What To Do With An Old 401(k)
According to the Bureau of Labor Statistics, the average worker will hold an average of eleven to twelve different jobs by the time they turn forty. Depending on how many of those jobs offered retirement benefits, that could add up to a handful of old 401ks lacking a home. If you’re not sure what to do with an old 401k during your next job transition, consider the following alternatives:
Leave It There
In some circumstances, it may be possible to leave your old 401k where it is. Depending on the rules of the old plan, you may be able to keep your 401k invested in the old plan which has a couple advantages, one being that it is the option requiring the least amount of effort, and the other being that some funds available in your old employer's plan may not be available elsewhere.
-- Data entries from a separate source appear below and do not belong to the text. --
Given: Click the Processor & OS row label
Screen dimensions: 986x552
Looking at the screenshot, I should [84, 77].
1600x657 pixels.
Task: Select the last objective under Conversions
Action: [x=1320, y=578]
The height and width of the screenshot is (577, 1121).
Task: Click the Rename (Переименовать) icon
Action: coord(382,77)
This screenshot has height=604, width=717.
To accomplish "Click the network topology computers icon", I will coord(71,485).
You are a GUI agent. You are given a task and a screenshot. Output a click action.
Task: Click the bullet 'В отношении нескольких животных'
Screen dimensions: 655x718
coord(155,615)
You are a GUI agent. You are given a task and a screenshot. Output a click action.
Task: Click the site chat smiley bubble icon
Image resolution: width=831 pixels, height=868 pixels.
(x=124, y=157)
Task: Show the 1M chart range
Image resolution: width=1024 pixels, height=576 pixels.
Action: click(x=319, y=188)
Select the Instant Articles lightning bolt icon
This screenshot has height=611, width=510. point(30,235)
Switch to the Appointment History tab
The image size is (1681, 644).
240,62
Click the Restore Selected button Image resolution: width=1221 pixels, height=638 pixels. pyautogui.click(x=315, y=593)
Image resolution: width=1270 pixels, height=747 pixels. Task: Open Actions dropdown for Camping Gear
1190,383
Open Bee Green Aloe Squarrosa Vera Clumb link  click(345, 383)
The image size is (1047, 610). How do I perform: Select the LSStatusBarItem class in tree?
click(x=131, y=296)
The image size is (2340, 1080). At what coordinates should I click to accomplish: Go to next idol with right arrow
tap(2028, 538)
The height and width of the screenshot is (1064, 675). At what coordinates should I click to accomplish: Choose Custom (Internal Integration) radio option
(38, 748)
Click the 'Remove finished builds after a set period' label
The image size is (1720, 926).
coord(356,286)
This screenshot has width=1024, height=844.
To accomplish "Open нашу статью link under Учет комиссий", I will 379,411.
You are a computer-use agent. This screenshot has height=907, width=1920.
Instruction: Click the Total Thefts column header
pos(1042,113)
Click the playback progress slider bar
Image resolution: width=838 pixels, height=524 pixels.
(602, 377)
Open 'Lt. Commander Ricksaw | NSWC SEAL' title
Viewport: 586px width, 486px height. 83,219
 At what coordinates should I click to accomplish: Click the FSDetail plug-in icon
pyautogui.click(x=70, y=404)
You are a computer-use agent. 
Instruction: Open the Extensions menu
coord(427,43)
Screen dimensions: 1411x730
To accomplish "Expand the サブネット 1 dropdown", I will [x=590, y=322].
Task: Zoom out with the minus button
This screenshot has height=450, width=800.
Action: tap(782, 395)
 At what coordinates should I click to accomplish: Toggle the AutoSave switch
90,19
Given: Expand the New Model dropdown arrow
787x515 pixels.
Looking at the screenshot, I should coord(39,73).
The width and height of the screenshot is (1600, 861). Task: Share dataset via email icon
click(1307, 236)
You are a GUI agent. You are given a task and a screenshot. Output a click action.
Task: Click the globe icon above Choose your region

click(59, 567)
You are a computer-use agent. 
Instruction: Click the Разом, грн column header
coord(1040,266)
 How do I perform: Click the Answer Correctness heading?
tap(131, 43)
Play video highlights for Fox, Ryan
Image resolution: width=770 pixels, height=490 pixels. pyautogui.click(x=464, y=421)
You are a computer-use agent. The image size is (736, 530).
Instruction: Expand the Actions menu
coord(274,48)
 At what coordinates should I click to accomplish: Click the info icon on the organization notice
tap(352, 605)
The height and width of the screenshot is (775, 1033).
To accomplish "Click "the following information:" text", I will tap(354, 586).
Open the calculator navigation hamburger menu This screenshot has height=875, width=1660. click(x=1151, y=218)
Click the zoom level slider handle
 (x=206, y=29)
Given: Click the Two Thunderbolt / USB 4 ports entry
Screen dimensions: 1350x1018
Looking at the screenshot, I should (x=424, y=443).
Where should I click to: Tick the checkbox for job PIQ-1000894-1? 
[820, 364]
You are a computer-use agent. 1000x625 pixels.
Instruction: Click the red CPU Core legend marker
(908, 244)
Move It To Your New Employer
Depending on your new employer’s plan, you may be able to move your old 401k into the new plan. The benefit of moving an old 401k to your new plan is having the option to invest in plan-specific funds.
While this option may seem easy, it can be incredibly costly due to the penalties that come from distributing a retirement account early. Consider a 401k plan worth $100,000 that you decide to distribute when changing jobs. That money will be taxed at your federal rate, the state rate, and the penalty rate. That means that assuming a 25% federal rate, and 8% state rate, and a 10% penalty rate, you will only receive $57,000 when that money could continue growing tax-deferred. This is clearly the worst option.
Transition It To An IRA
When it comes to saving for retirement, consolidating your old 401ks into a traditional IRA is usually your best option. Doing so allows your savings to continue to grow tax-deferred, but also opens up your savings to a much larger universe of investment opportunities than the limited options available through 401k plans.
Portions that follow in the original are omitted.